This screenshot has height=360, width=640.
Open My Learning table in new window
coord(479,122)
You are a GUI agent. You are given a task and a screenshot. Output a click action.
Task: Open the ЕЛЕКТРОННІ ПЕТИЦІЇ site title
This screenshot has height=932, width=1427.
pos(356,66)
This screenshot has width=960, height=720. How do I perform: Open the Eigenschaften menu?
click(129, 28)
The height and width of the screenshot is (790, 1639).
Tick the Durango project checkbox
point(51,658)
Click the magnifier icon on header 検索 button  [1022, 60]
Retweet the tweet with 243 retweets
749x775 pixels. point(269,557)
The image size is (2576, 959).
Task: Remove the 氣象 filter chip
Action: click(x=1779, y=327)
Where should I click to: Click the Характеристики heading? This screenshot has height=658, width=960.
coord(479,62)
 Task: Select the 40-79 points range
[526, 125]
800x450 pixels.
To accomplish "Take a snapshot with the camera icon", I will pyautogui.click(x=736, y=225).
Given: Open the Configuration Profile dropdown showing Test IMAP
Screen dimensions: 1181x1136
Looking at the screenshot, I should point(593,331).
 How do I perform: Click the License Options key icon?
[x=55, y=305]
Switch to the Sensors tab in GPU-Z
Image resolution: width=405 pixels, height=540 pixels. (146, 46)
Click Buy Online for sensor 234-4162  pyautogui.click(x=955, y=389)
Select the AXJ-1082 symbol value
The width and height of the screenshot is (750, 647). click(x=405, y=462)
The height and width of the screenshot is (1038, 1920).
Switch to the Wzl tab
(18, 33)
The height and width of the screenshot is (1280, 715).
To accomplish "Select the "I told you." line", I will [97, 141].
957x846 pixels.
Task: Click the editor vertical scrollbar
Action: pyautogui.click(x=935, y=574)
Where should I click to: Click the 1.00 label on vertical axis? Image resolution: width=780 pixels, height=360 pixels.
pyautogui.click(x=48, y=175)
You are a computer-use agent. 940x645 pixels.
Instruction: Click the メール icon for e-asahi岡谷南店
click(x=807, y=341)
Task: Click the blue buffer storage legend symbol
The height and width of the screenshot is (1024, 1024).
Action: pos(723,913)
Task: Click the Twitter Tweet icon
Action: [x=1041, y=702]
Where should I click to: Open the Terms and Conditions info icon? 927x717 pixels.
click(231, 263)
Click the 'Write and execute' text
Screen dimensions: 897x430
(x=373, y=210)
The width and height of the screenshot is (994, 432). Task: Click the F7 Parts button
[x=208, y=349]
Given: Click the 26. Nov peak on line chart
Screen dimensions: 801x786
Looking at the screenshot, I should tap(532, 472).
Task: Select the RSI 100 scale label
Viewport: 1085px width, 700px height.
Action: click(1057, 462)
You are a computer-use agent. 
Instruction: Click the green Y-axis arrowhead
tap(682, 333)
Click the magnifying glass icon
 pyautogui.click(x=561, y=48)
────────────────────────────────────────
Only one stretch of the records above is wanted: the lines between the one holding "Screen dimensions: 897x430" and the one holding "Task: Select the RSI 100 scale label", inclusive, reproduced exactly.

**ANSWER TO THIS EXERCISE:**
Screen dimensions: 897x430
(x=373, y=210)
The width and height of the screenshot is (994, 432). Task: Click the F7 Parts button
[x=208, y=349]
Given: Click the 26. Nov peak on line chart
Screen dimensions: 801x786
Looking at the screenshot, I should tap(532, 472).
Task: Select the RSI 100 scale label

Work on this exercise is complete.